→ **Available data**
— Start —

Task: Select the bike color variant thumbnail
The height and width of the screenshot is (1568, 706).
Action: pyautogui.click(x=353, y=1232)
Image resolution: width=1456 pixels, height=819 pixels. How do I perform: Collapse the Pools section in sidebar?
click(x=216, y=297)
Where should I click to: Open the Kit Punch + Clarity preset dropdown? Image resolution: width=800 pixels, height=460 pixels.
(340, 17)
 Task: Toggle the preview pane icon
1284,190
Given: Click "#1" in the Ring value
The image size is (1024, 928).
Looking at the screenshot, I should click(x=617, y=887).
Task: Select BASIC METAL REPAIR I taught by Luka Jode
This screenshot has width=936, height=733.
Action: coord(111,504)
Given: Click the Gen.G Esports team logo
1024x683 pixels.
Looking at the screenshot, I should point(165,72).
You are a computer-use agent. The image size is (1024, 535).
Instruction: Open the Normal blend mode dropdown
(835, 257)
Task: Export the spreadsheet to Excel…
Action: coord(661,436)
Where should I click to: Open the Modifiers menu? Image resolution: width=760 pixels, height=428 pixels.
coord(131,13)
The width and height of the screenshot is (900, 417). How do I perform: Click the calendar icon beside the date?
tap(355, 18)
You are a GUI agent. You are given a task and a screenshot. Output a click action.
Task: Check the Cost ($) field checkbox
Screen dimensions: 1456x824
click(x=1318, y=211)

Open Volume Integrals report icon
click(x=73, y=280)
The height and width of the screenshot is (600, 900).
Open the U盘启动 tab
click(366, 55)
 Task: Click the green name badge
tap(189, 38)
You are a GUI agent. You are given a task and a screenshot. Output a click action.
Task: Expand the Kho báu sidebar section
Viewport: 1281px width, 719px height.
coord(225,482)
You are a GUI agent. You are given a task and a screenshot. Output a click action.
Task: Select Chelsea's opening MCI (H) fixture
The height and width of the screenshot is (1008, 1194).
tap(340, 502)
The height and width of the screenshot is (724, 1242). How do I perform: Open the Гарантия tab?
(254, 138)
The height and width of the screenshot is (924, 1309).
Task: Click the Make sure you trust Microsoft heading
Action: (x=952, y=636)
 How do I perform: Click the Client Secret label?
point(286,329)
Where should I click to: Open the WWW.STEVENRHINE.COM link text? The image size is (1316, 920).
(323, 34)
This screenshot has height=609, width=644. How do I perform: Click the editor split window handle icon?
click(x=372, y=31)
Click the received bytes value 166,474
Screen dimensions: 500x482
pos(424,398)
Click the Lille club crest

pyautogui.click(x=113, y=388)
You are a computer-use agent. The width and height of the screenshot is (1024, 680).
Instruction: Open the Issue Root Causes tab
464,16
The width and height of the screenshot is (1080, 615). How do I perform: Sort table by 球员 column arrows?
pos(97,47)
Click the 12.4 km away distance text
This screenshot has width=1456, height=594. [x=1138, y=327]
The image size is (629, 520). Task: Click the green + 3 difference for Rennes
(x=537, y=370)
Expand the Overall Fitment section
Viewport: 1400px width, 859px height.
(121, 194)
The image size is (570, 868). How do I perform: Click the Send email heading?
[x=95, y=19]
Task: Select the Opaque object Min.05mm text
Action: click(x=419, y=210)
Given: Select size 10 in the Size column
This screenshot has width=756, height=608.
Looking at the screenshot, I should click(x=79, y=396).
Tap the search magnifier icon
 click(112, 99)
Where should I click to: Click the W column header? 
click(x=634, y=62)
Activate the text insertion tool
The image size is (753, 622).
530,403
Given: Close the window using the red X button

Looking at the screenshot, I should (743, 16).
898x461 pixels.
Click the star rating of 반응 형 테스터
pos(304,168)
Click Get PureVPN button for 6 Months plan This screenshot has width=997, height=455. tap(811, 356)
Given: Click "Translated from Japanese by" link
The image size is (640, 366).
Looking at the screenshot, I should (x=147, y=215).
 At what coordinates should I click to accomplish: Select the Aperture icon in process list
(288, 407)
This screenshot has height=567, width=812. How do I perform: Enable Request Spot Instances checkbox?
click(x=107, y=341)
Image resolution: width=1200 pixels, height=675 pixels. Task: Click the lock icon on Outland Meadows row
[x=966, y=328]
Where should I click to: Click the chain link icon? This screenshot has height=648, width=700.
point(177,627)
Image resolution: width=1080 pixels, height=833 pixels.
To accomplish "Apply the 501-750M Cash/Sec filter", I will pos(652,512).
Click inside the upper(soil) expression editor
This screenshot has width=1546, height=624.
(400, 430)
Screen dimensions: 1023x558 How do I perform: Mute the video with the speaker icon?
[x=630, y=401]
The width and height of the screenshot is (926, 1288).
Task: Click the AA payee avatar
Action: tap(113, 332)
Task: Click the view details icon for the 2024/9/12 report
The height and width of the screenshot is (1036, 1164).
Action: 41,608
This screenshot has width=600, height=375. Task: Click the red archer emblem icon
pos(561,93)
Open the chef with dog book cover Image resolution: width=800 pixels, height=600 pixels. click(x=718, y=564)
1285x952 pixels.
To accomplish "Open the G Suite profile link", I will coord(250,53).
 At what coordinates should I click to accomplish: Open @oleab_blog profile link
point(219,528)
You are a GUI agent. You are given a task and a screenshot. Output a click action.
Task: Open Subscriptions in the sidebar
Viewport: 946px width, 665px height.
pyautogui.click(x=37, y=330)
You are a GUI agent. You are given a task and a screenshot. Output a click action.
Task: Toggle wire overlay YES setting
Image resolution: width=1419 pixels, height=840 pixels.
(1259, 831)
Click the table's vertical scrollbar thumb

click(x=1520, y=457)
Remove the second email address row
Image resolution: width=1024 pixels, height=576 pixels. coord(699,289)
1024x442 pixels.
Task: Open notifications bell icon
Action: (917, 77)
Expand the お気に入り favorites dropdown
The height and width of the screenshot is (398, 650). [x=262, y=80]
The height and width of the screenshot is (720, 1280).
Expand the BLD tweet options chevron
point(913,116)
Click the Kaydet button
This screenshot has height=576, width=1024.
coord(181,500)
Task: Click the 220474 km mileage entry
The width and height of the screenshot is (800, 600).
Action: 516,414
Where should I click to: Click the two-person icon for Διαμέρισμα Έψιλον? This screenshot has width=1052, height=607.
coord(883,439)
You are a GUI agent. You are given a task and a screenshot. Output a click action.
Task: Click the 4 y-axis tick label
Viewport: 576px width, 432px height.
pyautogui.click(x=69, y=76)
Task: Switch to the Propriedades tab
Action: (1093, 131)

— End —

→ **Objective**
Reproduce all of the rows above, replacing each occurrence of "GUI agent" with "interface agent" and leaving everything else unchanged.

→ **Finished answer**
Task: Select the bike color variant thumbnail
The height and width of the screenshot is (1568, 706).
Action: pyautogui.click(x=353, y=1232)
Image resolution: width=1456 pixels, height=819 pixels. How do I perform: Collapse the Pools section in sidebar?
click(x=216, y=297)
Where should I click to: Open the Kit Punch + Clarity preset dropdown? Image resolution: width=800 pixels, height=460 pixels.
(340, 17)
 Task: Toggle the preview pane icon
1284,190
Given: Click "#1" in the Ring value
The image size is (1024, 928).
Looking at the screenshot, I should click(x=617, y=887).
Task: Select BASIC METAL REPAIR I taught by Luka Jode
This screenshot has width=936, height=733.
Action: coord(111,504)
Given: Click the Gen.G Esports team logo
1024x683 pixels.
Looking at the screenshot, I should point(165,72).
You are a computer-use agent. The image size is (1024, 535).
Instruction: Open the Normal blend mode dropdown
(835, 257)
Task: Export the spreadsheet to Excel…
Action: coord(661,436)
Where should I click to: Open the Modifiers menu? Image resolution: width=760 pixels, height=428 pixels.
coord(131,13)
The width and height of the screenshot is (900, 417). How do I perform: Click the calendar icon beside the date?
tap(355, 18)
You are a interface agent. You are given a task and a screenshot. Output a click action.
Task: Check the Cost ($) field checkbox
Screen dimensions: 1456x824
click(x=1318, y=211)

Open Volume Integrals report icon
click(x=73, y=280)
The height and width of the screenshot is (600, 900).
Open the U盘启动 tab
click(366, 55)
 Task: Click the green name badge
tap(189, 38)
You are a interface agent. You are given a task and a screenshot. Output a click action.
Task: Expand the Kho báu sidebar section
Viewport: 1281px width, 719px height.
coord(225,482)
You are a interface agent. You are given a task and a screenshot. Output a click action.
Task: Select Chelsea's opening MCI (H) fixture
The height and width of the screenshot is (1008, 1194).
tap(340, 502)
The height and width of the screenshot is (724, 1242). How do I perform: Open the Гарантия tab?
(254, 138)
The height and width of the screenshot is (924, 1309).
Task: Click the Make sure you trust Microsoft heading
Action: (x=952, y=636)
 How do I perform: Click the Client Secret label?
point(286,329)
Where should I click to: Open the WWW.STEVENRHINE.COM link text? The image size is (1316, 920).
(323, 34)
This screenshot has height=609, width=644. How do I perform: Click the editor split window handle icon?
click(x=372, y=31)
Click the received bytes value 166,474
Screen dimensions: 500x482
pos(424,398)
Click the Lille club crest

pyautogui.click(x=113, y=388)
You are a computer-use agent. The width and height of the screenshot is (1024, 680).
Instruction: Open the Issue Root Causes tab
464,16
The width and height of the screenshot is (1080, 615). How do I perform: Sort table by 球员 column arrows?
pos(97,47)
Click the 12.4 km away distance text
This screenshot has width=1456, height=594. [x=1138, y=327]
The image size is (629, 520). Task: Click the green + 3 difference for Rennes
(x=537, y=370)
Expand the Overall Fitment section
Viewport: 1400px width, 859px height.
(121, 194)
The image size is (570, 868). How do I perform: Click the Send email heading?
[x=95, y=19]
Task: Select the Opaque object Min.05mm text
Action: click(x=419, y=210)
Given: Select size 10 in the Size column
This screenshot has width=756, height=608.
Looking at the screenshot, I should click(x=79, y=396).
Tap the search magnifier icon
 click(112, 99)
Where should I click to: Click the W column header? 
click(x=634, y=62)
Activate the text insertion tool
The image size is (753, 622).
530,403
Given: Close the window using the red X button

Looking at the screenshot, I should (743, 16).
898x461 pixels.
Click the star rating of 반응 형 테스터
pos(304,168)
Click Get PureVPN button for 6 Months plan This screenshot has width=997, height=455. tap(811, 356)
Given: Click "Translated from Japanese by" link
The image size is (640, 366).
Looking at the screenshot, I should (x=147, y=215).
 At what coordinates should I click to accomplish: Select the Aperture icon in process list
(288, 407)
This screenshot has height=567, width=812. How do I perform: Enable Request Spot Instances checkbox?
click(x=107, y=341)
Image resolution: width=1200 pixels, height=675 pixels. Task: Click the lock icon on Outland Meadows row
[x=966, y=328]
Where should I click to: Click the chain link icon? This screenshot has height=648, width=700.
point(177,627)
Image resolution: width=1080 pixels, height=833 pixels.
To accomplish "Apply the 501-750M Cash/Sec filter", I will pos(652,512).
Click inside the upper(soil) expression editor
This screenshot has width=1546, height=624.
(400, 430)
Screen dimensions: 1023x558 How do I perform: Mute the video with the speaker icon?
[x=630, y=401]
The width and height of the screenshot is (926, 1288).
Task: Click the AA payee avatar
Action: tap(113, 332)
Task: Click the view details icon for the 2024/9/12 report
The height and width of the screenshot is (1036, 1164).
Action: 41,608
This screenshot has width=600, height=375. Task: Click the red archer emblem icon
pos(561,93)
Open the chef with dog book cover Image resolution: width=800 pixels, height=600 pixels. click(x=718, y=564)
1285x952 pixels.
To accomplish "Open the G Suite profile link", I will coord(250,53).
 At what coordinates should I click to accomplish: Open @oleab_blog profile link
point(219,528)
You are a interface agent. You are given a task and a screenshot. Output a click action.
Task: Open Subscriptions in the sidebar
Viewport: 946px width, 665px height.
pyautogui.click(x=37, y=330)
You are a interface agent. You are given a task and a screenshot. Output a click action.
Task: Toggle wire overlay YES setting
Image resolution: width=1419 pixels, height=840 pixels.
(1259, 831)
Click the table's vertical scrollbar thumb

click(x=1520, y=457)
Remove the second email address row
Image resolution: width=1024 pixels, height=576 pixels. coord(699,289)
1024x442 pixels.
Task: Open notifications bell icon
Action: (917, 77)
Expand the お気に入り favorites dropdown
The height and width of the screenshot is (398, 650). [x=262, y=80]
The height and width of the screenshot is (720, 1280).
Expand the BLD tweet options chevron
point(913,116)
Click the Kaydet button
This screenshot has height=576, width=1024.
coord(181,500)
Task: Click the 220474 km mileage entry
The width and height of the screenshot is (800, 600).
Action: 516,414
Where should I click to: Click the two-person icon for Διαμέρισμα Έψιλον? This screenshot has width=1052, height=607.
coord(883,439)
You are a interface agent. You are given a task and a screenshot. Output a click action.
Task: Click the 4 y-axis tick label
Viewport: 576px width, 432px height.
pyautogui.click(x=69, y=76)
Task: Switch to the Propriedades tab
Action: (1093, 131)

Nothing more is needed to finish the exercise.